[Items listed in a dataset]
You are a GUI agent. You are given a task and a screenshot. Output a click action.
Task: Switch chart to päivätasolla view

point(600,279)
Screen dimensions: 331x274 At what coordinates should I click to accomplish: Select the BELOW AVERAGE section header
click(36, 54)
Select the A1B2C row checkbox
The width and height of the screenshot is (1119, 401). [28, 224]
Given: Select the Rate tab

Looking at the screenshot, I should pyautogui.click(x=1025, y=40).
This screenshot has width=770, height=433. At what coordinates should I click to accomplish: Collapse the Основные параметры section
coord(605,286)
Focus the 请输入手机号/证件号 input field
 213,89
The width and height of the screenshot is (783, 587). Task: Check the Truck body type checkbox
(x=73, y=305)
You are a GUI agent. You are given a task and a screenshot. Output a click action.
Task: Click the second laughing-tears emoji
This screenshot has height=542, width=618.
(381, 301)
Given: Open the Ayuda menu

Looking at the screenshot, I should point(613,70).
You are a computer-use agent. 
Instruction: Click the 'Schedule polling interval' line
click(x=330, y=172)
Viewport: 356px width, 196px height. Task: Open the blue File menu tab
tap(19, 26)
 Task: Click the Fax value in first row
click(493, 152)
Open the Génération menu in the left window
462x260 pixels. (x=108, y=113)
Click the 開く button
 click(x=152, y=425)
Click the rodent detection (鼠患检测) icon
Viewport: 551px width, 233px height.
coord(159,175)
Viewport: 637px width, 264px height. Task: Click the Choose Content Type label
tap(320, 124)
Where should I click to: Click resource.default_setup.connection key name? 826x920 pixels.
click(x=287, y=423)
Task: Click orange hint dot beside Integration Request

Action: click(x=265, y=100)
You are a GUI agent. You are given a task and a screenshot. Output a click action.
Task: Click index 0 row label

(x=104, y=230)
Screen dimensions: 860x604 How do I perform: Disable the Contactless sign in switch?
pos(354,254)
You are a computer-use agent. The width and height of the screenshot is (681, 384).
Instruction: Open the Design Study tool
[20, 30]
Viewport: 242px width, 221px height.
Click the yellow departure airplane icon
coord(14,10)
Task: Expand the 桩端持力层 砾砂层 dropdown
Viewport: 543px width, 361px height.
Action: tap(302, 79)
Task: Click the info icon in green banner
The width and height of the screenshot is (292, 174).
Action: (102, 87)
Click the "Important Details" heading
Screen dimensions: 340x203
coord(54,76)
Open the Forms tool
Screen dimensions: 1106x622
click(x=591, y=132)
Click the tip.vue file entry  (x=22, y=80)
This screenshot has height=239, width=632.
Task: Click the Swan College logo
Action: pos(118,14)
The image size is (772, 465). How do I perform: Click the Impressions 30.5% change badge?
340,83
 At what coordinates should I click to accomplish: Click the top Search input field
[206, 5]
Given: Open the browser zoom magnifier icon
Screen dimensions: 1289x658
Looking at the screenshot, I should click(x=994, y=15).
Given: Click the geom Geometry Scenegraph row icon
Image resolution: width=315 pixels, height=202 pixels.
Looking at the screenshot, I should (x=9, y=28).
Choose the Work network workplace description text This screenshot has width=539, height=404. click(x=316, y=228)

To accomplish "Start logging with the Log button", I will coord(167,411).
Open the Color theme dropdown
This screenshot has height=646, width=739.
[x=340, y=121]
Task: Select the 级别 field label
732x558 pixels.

▶ ACTIVITY
The data above is to be returned exactly, with nothing altered.

▶ SOLUTION TO THE EXERCISE
You are a GUI agent. You are given a task and a screenshot. Output a click action.
Task: Switch chart to päivätasolla view

point(600,279)
Screen dimensions: 331x274 At what coordinates should I click to accomplish: Select the BELOW AVERAGE section header
click(36, 54)
Select the A1B2C row checkbox
The width and height of the screenshot is (1119, 401). [28, 224]
Given: Select the Rate tab

Looking at the screenshot, I should pyautogui.click(x=1025, y=40).
This screenshot has width=770, height=433. At what coordinates should I click to accomplish: Collapse the Основные параметры section
coord(605,286)
Focus the 请输入手机号/证件号 input field
 213,89
The width and height of the screenshot is (783, 587). Task: Check the Truck body type checkbox
(x=73, y=305)
You are a GUI agent. You are given a task and a screenshot. Output a click action.
Task: Click the second laughing-tears emoji
This screenshot has height=542, width=618.
(381, 301)
Given: Open the Ayuda menu

Looking at the screenshot, I should point(613,70).
You are a computer-use agent. 
Instruction: Click the 'Schedule polling interval' line
click(x=330, y=172)
Viewport: 356px width, 196px height. Task: Open the blue File menu tab
tap(19, 26)
 Task: Click the Fax value in first row
click(493, 152)
Open the Génération menu in the left window
462x260 pixels. (x=108, y=113)
Click the 開く button
 click(x=152, y=425)
Click the rodent detection (鼠患检测) icon
Viewport: 551px width, 233px height.
coord(159,175)
Viewport: 637px width, 264px height. Task: Click the Choose Content Type label
tap(320, 124)
Where should I click to: Click resource.default_setup.connection key name? 826x920 pixels.
click(x=287, y=423)
Task: Click orange hint dot beside Integration Request

Action: click(x=265, y=100)
You are a GUI agent. You are given a task and a screenshot. Output a click action.
Task: Click index 0 row label

(x=104, y=230)
Screen dimensions: 860x604 How do I perform: Disable the Contactless sign in switch?
pos(354,254)
You are a computer-use agent. The width and height of the screenshot is (681, 384).
Instruction: Open the Design Study tool
[20, 30]
Viewport: 242px width, 221px height.
Click the yellow departure airplane icon
coord(14,10)
Task: Expand the 桩端持力层 砾砂层 dropdown
Viewport: 543px width, 361px height.
Action: tap(302, 79)
Task: Click the info icon in green banner
The width and height of the screenshot is (292, 174).
Action: (102, 87)
Click the "Important Details" heading
Screen dimensions: 340x203
coord(54,76)
Open the Forms tool
Screen dimensions: 1106x622
click(x=591, y=132)
Click the tip.vue file entry  (x=22, y=80)
This screenshot has height=239, width=632.
Task: Click the Swan College logo
Action: pos(118,14)
The image size is (772, 465). How do I perform: Click the Impressions 30.5% change badge?
340,83
 At what coordinates should I click to accomplish: Click the top Search input field
[206, 5]
Given: Open the browser zoom magnifier icon
Screen dimensions: 1289x658
Looking at the screenshot, I should click(x=994, y=15).
Given: Click the geom Geometry Scenegraph row icon
Image resolution: width=315 pixels, height=202 pixels.
Looking at the screenshot, I should (x=9, y=28).
Choose the Work network workplace description text This screenshot has width=539, height=404. click(x=316, y=228)

To accomplish "Start logging with the Log button", I will coord(167,411).
Open the Color theme dropdown
This screenshot has height=646, width=739.
[x=340, y=121]
Task: Select the 级别 field label
732x558 pixels.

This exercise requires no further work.